**Selected excerpt:**
::::
Weekend Reads:

  1. Scroll.in’s Arunabh Saikia speaks to the Delhi rioters who tell him, chillingly, how they killed Muslims in the February violence: “I was the first to catch up with him, and hit him with my rod on his head... Then he fell down, and the public pounced on him after that…de dhana dhan dhan.”
  2. “When Hindu mobs next target a Muslim in any part of the country administered by Mr. Modi’s party, we can be sure that no police will stand in their way,” writes Hartosh Singh Bal in the New York Times.
  3. We still don’t have a clear idea of what happened to Ankit Sharma, a staffer of the Intelligence Bureau, who was among the 53 killed in the Delhi riots. Ayush Tiwari of Newslaundry, takes a look at the discrepancies in media coverage and offers a ground report with more context.
  4. There is no denying it: Prime Minister Narendra Modi’s government has led to deeply negative coverage of India all over the world, as more countries recognise what his Hindu nationalist agenda has done to the country, writes James Manor in The Wire.
  5. This is how the Delhi government hopes to nip COVID-19 in the bud: “the integrated disease surveillance programme” which aims to keep track of all individuals diagnosed with it, and anyone who came into contact with them, reports Nikhil Ganekar for News18.
  6. In 2019, the Centre for Strategic and International Studies ran a disaster scenario about a Coronavirus that rapidly spreads through the world’s population. They convened 20 experts to discuss a response to such an eventuality, which you can read about on Politico.
::::
**Raw data:**
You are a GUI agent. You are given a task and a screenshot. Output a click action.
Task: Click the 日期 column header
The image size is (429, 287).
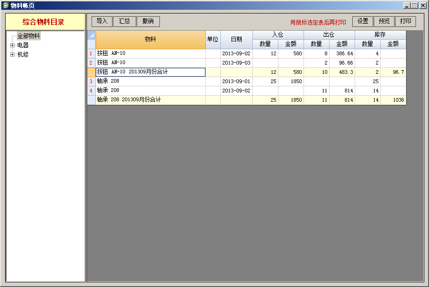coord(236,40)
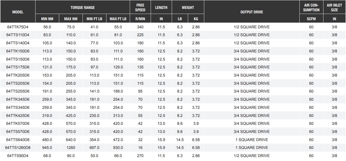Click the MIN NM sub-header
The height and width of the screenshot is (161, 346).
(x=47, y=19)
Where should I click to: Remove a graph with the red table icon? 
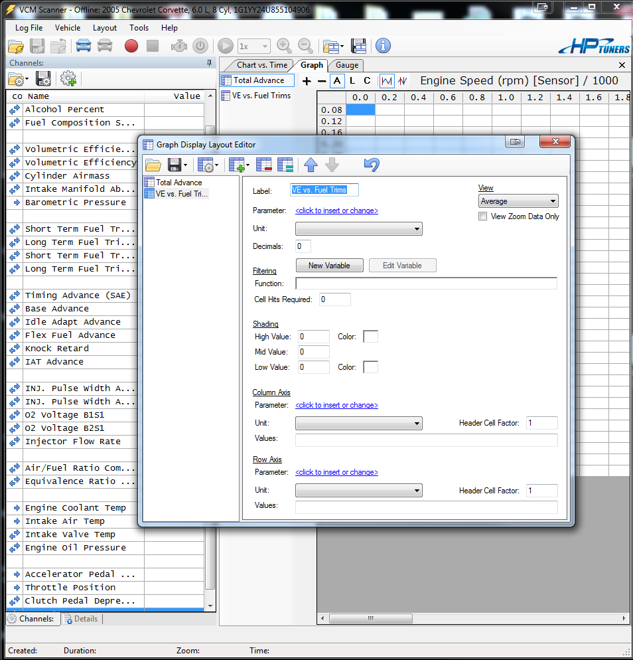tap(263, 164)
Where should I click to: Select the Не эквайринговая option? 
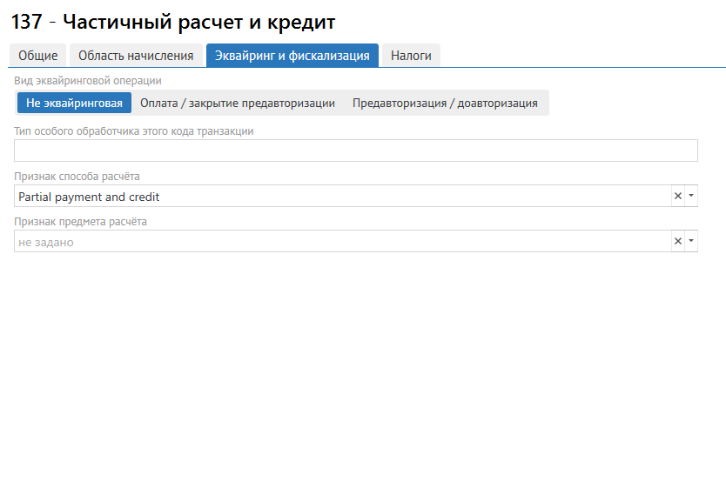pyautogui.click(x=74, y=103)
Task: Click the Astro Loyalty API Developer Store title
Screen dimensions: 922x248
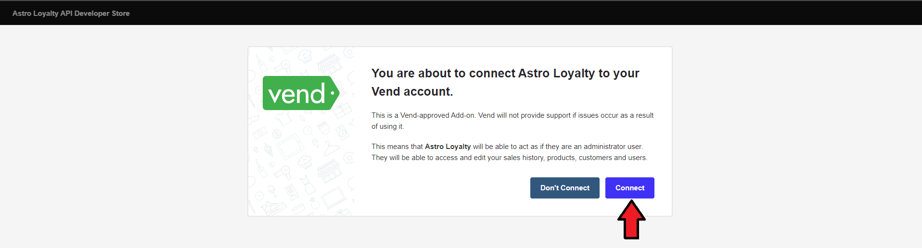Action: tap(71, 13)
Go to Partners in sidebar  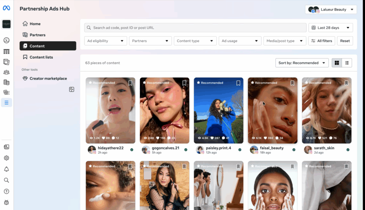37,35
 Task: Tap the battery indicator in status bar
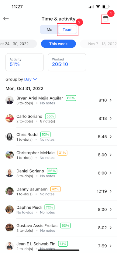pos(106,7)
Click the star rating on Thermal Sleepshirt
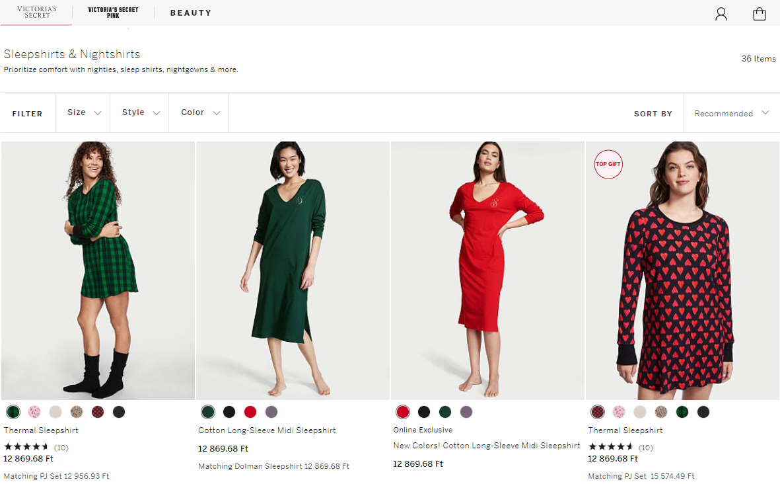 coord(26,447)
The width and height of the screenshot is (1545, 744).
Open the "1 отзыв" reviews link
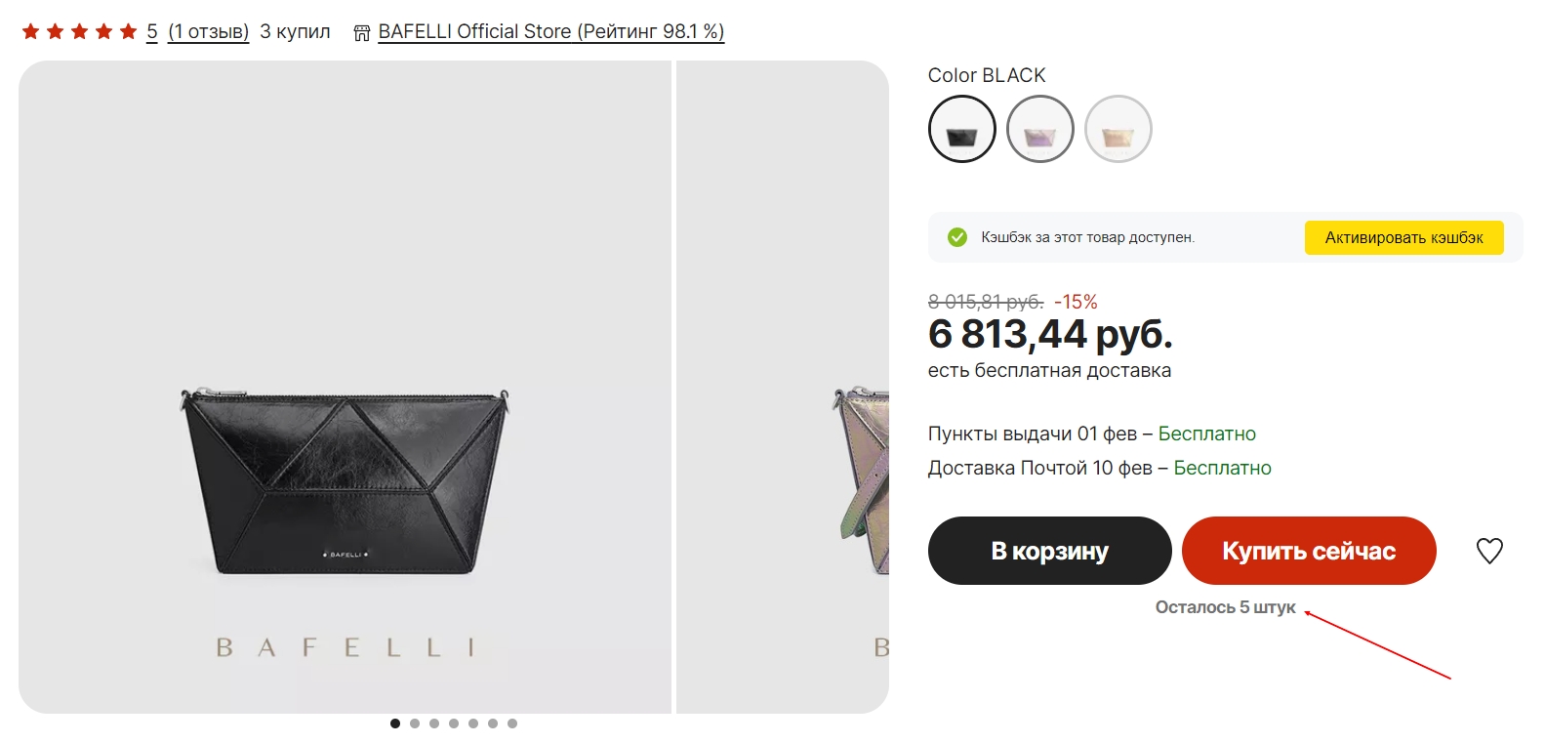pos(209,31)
::::
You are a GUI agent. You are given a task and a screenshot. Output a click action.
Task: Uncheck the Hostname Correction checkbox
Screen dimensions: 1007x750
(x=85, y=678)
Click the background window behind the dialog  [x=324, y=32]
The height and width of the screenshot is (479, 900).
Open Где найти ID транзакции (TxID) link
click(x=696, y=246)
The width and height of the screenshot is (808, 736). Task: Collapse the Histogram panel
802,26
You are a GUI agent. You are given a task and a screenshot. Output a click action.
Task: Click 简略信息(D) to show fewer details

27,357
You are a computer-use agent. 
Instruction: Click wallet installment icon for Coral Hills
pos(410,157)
::::
**Things to do:**
A: Name every writer credited in the weekend reads list.
B: Reproduce word for word the part of the weekend reads list that opens with the words "3. We still" and closes with "with more context.".
C: Pick up the weekend reads list of news articles after its final entry and continue it.

**Answers given:**
A: Arunabh Saikia, Hartosh Singh Bal, Ayush Tiwari, James Manor, Nikhil Ganekar

B:
3. We still don’t have a clear idea of what happened to Ankit Sharma, a staffer of the Intelligence Bureau, who was among the 53 killed in the Delhi riots. Ayush Tiwari of Newslaundry, takes a look at the discrepancies in media coverage and offers a ground report with more context.

C:
  7. COVID-19 is not as deadly as you think it is, writes Jeremy Samuel Faust on Slate. Instead of everyone panicking about it, we need to focus on ensuring that the most vulnerable are given the best facilities and treatment.
  8. “What has happened in Wuhan is as if your house caught on fire and all your neighbors knew but forbade you from jumping out of the window.” An anonymous resident of Wuhan, China, writes for NPR about the “hell” that is the lockdown in the city that is at the centre of the COVID-19 breakout.
  9. Why did Elizabeth Warren lose the Democratic presidential primary in the United States even though it seemed like lots of important, vocal people loved her? Matthew Yglesias on Vox explains.
  10. A man was riding his cycle past a home where there was a burglary. He had an app on to track his exercise. Now, as Jon Schuppe writes for NBC News, he is a suspect.